WORK ITEM: The required answer is a copy of each line in the entries below that includes "computer".

[DATA TO USE Boundary: Start]

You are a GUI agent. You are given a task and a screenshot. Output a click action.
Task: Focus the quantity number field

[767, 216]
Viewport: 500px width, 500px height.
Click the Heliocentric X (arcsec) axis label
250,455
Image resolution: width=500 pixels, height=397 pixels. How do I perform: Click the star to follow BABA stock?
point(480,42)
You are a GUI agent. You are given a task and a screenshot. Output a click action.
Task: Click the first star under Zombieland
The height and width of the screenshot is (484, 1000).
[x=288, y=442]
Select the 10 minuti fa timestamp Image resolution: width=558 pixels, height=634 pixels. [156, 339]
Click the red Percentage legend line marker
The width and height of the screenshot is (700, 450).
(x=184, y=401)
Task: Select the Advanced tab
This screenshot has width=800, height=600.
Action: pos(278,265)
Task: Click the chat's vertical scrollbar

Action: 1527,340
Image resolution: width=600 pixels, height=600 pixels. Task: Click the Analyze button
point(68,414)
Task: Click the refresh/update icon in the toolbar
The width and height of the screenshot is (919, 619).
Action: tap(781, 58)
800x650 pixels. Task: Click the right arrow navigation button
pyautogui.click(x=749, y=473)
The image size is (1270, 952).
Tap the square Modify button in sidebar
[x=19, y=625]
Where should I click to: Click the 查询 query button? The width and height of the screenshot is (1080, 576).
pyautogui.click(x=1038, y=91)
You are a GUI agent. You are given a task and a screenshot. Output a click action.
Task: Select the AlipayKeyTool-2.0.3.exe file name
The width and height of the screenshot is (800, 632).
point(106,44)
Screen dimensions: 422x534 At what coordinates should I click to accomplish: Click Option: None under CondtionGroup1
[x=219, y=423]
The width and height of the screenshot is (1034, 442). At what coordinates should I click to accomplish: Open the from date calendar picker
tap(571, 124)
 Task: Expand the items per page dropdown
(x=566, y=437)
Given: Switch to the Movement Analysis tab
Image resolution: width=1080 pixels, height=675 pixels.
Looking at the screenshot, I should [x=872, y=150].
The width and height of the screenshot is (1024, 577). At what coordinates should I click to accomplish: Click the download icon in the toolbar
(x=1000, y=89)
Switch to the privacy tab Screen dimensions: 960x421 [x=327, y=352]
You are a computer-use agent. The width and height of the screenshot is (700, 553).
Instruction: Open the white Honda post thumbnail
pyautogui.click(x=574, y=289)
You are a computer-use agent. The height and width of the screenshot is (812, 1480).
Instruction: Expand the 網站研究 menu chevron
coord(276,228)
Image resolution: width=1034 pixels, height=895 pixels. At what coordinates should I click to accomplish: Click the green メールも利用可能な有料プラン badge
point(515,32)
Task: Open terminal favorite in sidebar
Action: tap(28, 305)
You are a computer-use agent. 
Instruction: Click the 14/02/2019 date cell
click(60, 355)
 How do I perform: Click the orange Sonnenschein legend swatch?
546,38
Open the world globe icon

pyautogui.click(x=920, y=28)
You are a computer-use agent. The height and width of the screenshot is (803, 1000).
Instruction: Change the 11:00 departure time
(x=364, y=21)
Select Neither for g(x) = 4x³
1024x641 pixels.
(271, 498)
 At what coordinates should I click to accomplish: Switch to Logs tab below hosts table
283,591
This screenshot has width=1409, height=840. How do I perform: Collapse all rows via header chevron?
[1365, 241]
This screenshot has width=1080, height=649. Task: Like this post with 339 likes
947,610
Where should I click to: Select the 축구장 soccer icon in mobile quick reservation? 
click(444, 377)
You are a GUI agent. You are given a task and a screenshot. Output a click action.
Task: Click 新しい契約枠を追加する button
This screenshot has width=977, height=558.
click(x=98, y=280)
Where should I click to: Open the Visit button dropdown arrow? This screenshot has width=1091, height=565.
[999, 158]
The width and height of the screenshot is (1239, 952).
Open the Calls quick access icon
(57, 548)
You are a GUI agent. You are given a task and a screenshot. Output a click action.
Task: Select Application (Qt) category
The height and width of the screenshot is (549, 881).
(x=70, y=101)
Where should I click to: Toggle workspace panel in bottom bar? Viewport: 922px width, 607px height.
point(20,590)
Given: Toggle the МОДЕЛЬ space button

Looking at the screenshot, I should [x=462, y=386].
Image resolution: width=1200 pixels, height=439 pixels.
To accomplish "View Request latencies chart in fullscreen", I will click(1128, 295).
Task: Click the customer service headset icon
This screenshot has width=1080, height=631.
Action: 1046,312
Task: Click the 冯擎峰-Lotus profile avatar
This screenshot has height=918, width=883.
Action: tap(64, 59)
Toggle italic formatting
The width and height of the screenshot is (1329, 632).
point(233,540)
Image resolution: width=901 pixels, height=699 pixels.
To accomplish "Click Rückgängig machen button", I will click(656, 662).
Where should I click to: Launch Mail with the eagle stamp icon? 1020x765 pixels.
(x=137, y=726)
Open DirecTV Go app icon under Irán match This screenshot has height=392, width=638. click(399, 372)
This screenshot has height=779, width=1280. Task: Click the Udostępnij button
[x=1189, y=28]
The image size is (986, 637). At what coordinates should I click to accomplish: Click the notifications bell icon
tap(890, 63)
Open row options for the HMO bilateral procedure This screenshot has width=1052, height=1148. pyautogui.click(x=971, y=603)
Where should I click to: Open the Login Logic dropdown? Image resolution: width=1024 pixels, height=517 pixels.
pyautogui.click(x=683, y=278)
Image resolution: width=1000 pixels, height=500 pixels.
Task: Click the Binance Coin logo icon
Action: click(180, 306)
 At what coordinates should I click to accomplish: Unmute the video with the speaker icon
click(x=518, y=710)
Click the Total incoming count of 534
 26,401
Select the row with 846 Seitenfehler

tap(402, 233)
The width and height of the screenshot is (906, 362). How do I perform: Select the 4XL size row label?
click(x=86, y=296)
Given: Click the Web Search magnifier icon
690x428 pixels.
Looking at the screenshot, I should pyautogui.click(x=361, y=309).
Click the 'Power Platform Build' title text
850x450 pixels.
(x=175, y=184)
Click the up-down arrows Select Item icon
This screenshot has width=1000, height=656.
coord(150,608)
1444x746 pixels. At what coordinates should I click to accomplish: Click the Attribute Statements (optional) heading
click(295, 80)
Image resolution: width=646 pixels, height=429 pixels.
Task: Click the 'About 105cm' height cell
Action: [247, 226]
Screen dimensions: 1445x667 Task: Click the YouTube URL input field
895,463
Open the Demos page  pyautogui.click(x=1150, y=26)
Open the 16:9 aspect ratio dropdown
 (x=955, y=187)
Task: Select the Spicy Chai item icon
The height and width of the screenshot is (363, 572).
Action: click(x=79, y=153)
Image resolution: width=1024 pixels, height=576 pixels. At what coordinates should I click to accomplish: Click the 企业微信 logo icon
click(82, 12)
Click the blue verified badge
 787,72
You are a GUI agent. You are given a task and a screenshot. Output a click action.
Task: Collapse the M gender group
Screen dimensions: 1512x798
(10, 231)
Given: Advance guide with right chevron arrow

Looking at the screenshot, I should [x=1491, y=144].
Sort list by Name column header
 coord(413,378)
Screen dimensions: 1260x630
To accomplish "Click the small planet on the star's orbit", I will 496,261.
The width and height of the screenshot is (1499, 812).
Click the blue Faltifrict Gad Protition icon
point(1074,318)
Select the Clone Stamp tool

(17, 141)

[DATA TO USE Boundary: End]

RESULT FOR THIS TASK:
You are a computer-use agent. The width and height of the screenshot is (700, 553).
You are a computer-use agent. The height and width of the screenshot is (812, 1480).
You are a computer-use agent. 
You are a computer-use agent. The height and width of the screenshot is (803, 1000).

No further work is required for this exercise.